U.S. stock indexes gave up earlier gains Tuesday, falling back into their September doldrums despite a better-than-feared inflation reading.
The Dow Jones Industrial Average lost about 325 points, or 0.9%. The S&P 500 dipped 0.7% and the Nasdaq Composite ticked 0.5% lower.
Stocks popped at the open after the August consumer price index, while still showing a significant jump in inflation, came in less than expected. However, the stock averages turned lower roughly half an hour into trading.
Shares linked to the economic recovery dropped. Bank of America led financial shares lower. General Electric took industrial shares into the red.
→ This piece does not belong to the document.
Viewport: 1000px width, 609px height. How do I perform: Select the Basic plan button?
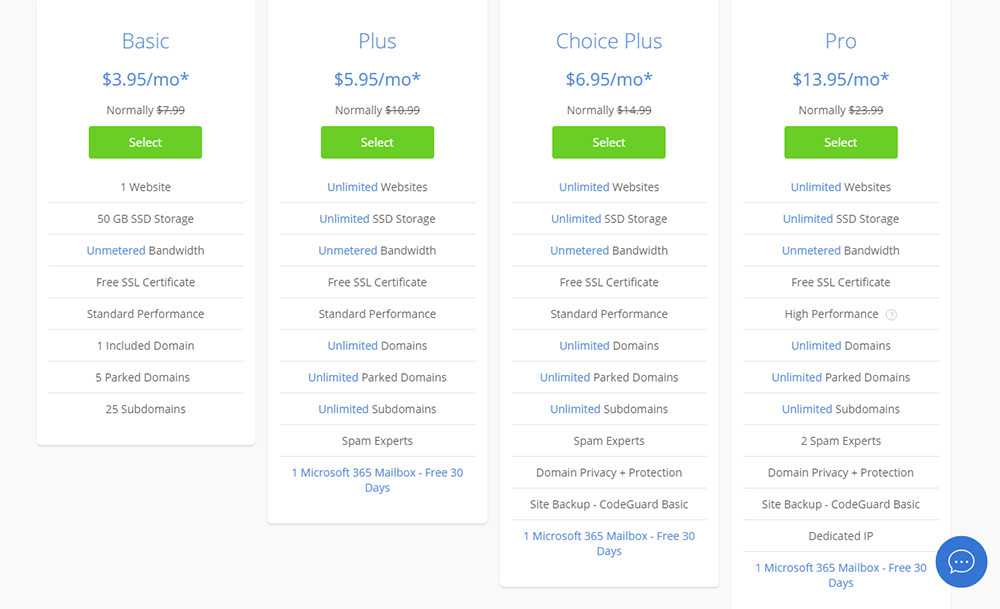[x=145, y=142]
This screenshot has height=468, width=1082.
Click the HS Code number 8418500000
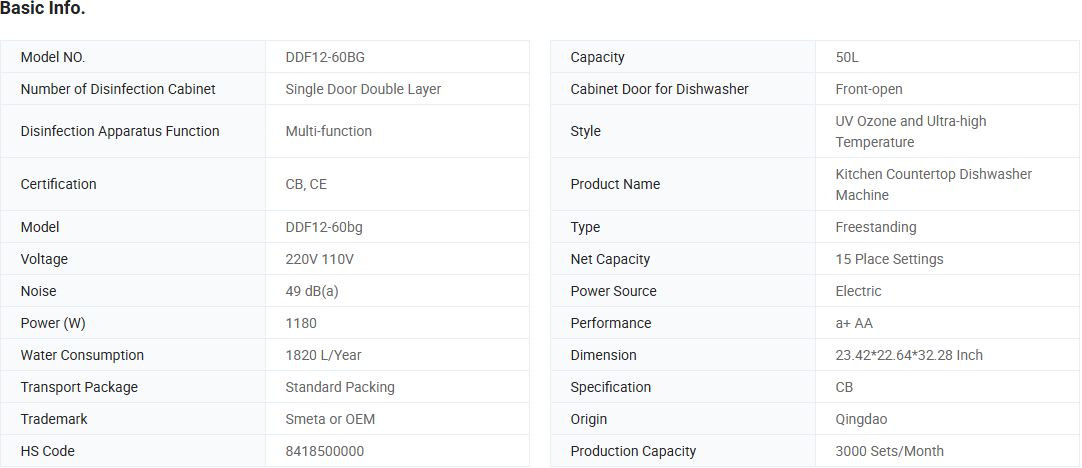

“What we need to see to be fundamentally markets supportive is a continued easing in the inflation piece without deterioration in the economic outlook,” said Liz Ann Sonders, Charles Schwab chief investment strategist.
Meanwhile, investors crowded into some of their favorite tech bastions with Microsoft higher.
Stocks have been under pressure since August’s jobs report, released by the Labor Department on Sept. 3, missed expectations.
“The next couple of weeks, economic data points become even more important to see whether it confirms the the weakness that we saw on the August jobs report or starts to suggest that maybe we’re seeing an improvement,” Sonders said.
All three indexes are down at least 1% in September. For the past two days, stocks rolled over from intraday highs earlier in the session.
September is historically the worst month for markets with an average decline of 0.56% in the month dating back to 1945, according to CFRA.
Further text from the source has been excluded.